The company has expanded production capacity by 530% in last few years. It has been systematically investing in its productive infrastructure by installing additional granulation departments, high-speed tableting and blister packing machines. The current capacity utilisation is at 50% and it is projected to go up to 80% by mid-2020.

The company’s product portfolio has expanded from around 63 products in 2007 to 427 in 2019. It is registering its products in various countries and over 200 products are due for registration over next 18-24 months. It hopes to get a cosmetic licence for manufacturing-related stuff soon and plans to launch a generic medicine line.

Anti-diabetic products contribute nearly 25% of its revenues. The number of Indians with diabetes is projected to reach 73.5 million in 2025. Direct and indirect costs of treating such patients are currently estimated at $420 per person per year. If these costs remain the same as they are now, India’s total bill for diabetes treatment would be $30 billion by 2025.

The company is targeting Rs 120 crore sales of in FY20 and Rs 150 crore in FY21. The focus over the next 2-3 years will be on marketing/registering products. The company has the right mix of value and volume-based products.

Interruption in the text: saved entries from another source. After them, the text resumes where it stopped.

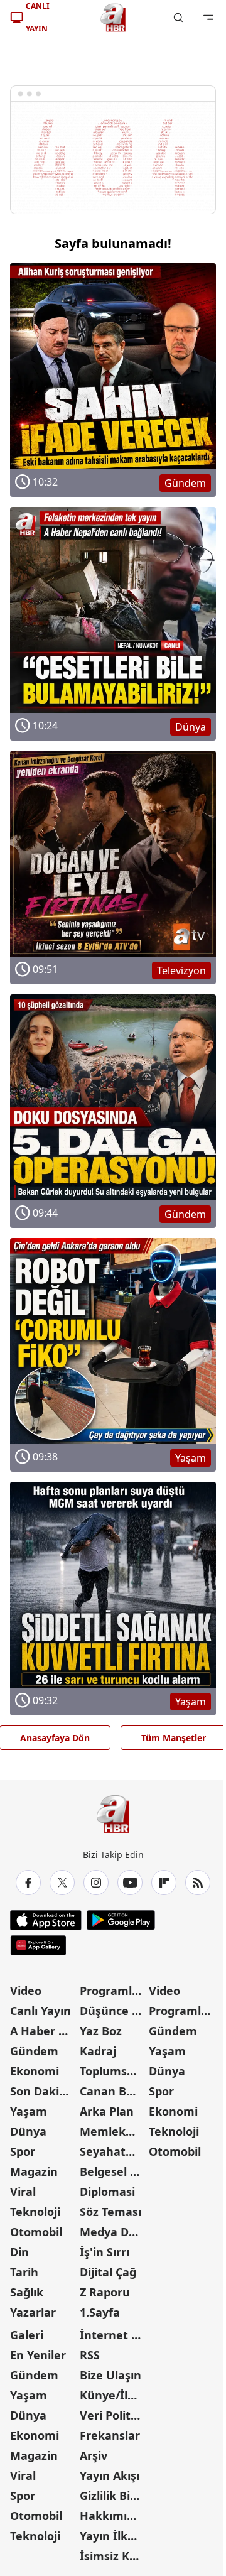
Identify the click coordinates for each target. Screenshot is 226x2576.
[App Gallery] (38, 1945)
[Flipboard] (163, 1882)
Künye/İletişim (113, 2395)
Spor (22, 2151)
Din (19, 2251)
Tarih (24, 2272)
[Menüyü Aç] (208, 17)
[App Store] (46, 1920)
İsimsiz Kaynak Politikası (113, 2555)
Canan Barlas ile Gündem (113, 2091)
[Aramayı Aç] (178, 17)
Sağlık (26, 2292)
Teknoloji (35, 2211)
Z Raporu (105, 2292)
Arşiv (93, 2455)
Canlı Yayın (40, 2010)
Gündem (34, 2050)
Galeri (26, 2334)
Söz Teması (110, 2211)
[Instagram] (96, 1882)
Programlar (112, 1990)
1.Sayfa (100, 2312)
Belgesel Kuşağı (113, 2171)
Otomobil (36, 2231)
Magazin (34, 2171)
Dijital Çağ (108, 2272)
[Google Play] (121, 1920)
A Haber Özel (43, 2030)
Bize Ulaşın (110, 2375)
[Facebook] (28, 1882)
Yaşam (28, 2111)
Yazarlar (33, 2312)
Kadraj (98, 2050)
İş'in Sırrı (104, 2251)
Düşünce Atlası (113, 2010)
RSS (90, 2354)
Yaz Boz (101, 2030)
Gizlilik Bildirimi (113, 2495)
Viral (23, 2191)
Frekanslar (110, 2435)
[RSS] (197, 1882)
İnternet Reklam (113, 2334)
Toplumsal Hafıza (113, 2071)
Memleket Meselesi (113, 2131)
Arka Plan (107, 2111)
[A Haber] (113, 18)
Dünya (28, 2131)
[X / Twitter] (62, 1882)
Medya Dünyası (113, 2231)
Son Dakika (41, 2091)
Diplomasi (107, 2191)
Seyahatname (113, 2151)
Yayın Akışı (109, 2475)
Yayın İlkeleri (113, 2535)
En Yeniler (38, 2354)
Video (25, 1990)
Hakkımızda (113, 2515)
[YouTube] (130, 1882)
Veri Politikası (113, 2415)
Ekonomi (34, 2071)
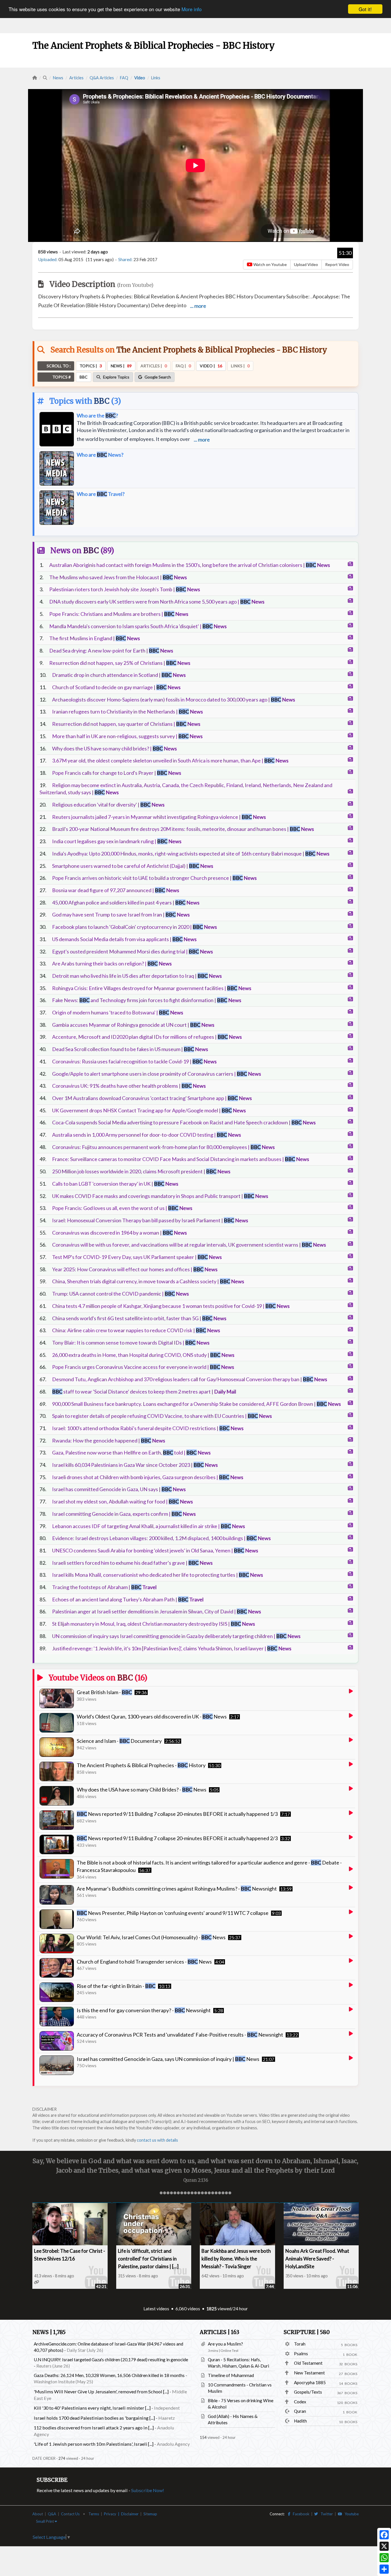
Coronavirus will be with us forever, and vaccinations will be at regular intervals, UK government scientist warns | (189, 1244)
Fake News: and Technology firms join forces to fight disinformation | (146, 1000)
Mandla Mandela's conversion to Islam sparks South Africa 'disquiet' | (138, 626)
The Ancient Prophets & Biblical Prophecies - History (141, 1765)
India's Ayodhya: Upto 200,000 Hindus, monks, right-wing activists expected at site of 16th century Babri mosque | (190, 853)
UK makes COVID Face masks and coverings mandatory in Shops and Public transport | (160, 1196)
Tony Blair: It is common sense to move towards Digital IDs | (131, 1342)
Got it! (365, 9)
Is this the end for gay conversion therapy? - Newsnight (144, 2010)
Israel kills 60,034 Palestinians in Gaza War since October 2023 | (135, 1465)
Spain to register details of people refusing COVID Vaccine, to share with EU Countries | (162, 1416)
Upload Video (306, 264)
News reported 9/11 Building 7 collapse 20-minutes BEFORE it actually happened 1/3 (177, 1814)
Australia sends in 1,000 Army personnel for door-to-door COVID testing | (146, 1135)
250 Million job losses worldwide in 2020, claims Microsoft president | (141, 1171)
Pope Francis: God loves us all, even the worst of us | (122, 1208)
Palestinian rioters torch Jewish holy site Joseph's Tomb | (124, 589)
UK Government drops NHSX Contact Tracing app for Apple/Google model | (149, 1110)
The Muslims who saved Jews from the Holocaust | (118, 577)
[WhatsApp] (384, 2557)
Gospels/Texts (308, 2391)
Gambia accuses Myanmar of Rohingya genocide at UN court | (133, 1025)
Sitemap (150, 2514)
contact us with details (157, 2140)
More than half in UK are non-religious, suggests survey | (127, 736)
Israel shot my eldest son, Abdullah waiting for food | (122, 1501)
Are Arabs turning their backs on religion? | (112, 963)
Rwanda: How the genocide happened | (108, 1440)
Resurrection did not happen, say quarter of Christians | (126, 724)
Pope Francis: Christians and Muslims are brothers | (118, 614)
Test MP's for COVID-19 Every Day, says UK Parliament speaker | (137, 1257)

It is targeting Africa and considers it a huge potential market that can deliver good future growth. Sri Lanka is another market, which the company believes can be huge. It has registered some products for the high potential Russian market too.

The company’s net margins are likely to go up from 3% to 8% in next 2-3 years. It is in talks with banks and investors for working capital required to scale up. It could either be in the form of equity or debt.

The company expects to do a business of around Rs 60 crore only from ointments and pellets in next 2-3 years. Most product developments are in final stages. The current order book in hand is Rs 45 crore.

The company’s inventory has increased from Rs 18 crore to Rs 40 crore and it is likely to remain high since it has been buying in bulk (for 4-6 quarters) to get discounts, which leads to savings. Operating leverage will come into play once it crosses Rs 170-180 crore in sales.

The company has no concern regarding Africa client payments or bad debtors. It deals with parties that are largest or second largest in their respective countries. The total debtors of only Rs 13 crore on Rs 98 crore sales is a testimony of that.

The company has enough capacity to deliver Rs 230 crore sales and doesn’t need to expand it over the next two-three years. It will, however, require some machine and plant upgradation cost.

The promoters recently pledged 4% holding as collateral for secured loans. The company, however, has no plan to pledge more shares. There is no risk of the lender dumping existing pledged shares in the market. The company is aiming to reduce debt and become an almost debt-free company by 2020.

Keeping in view the company’s growth, the board of directors recommended a final dividend of Rs 0.65 per equity share of face value Rs 10/- each for the financial year ended March 31, 2019.

Our Take: The note comes from Ayush Gupta, one of our go-to guys for AGM coverages. Ayush is a serious smallcap investor and making a mark already. The management of Fredun Pharma has a good habit of putting out conservative guidance and overdelivering by a good margin. The first quarter profit looked pretty deflated. Instead of capitalising its R&D expenses, the company showed them as expenses and took a hit on P&L. We feel it would have been better to create a subsidiary to do research & development- related activities. It would have led to showcasing the true standalone numbers and given them the chance to raise funds in the subsidiary, which wouldn’t have led to dilution the parent company’s equity.

In next three years, we expect the company to hit a top-line of Rs 200 crore along with 8-9% net margins. Altogether, an interesting smallcap with a lot of potential to watch out for.

DISCLAIMER - The writers are partners of SA Investment Advisers, a Sebi-registered investment advisory firm. They along with their family members may have position in the company discussed above.
(Disclaimer: The opinions expressed in this column are that of the writer. The facts and opinions expressed here do not reflect the views of www.economictimes.com.)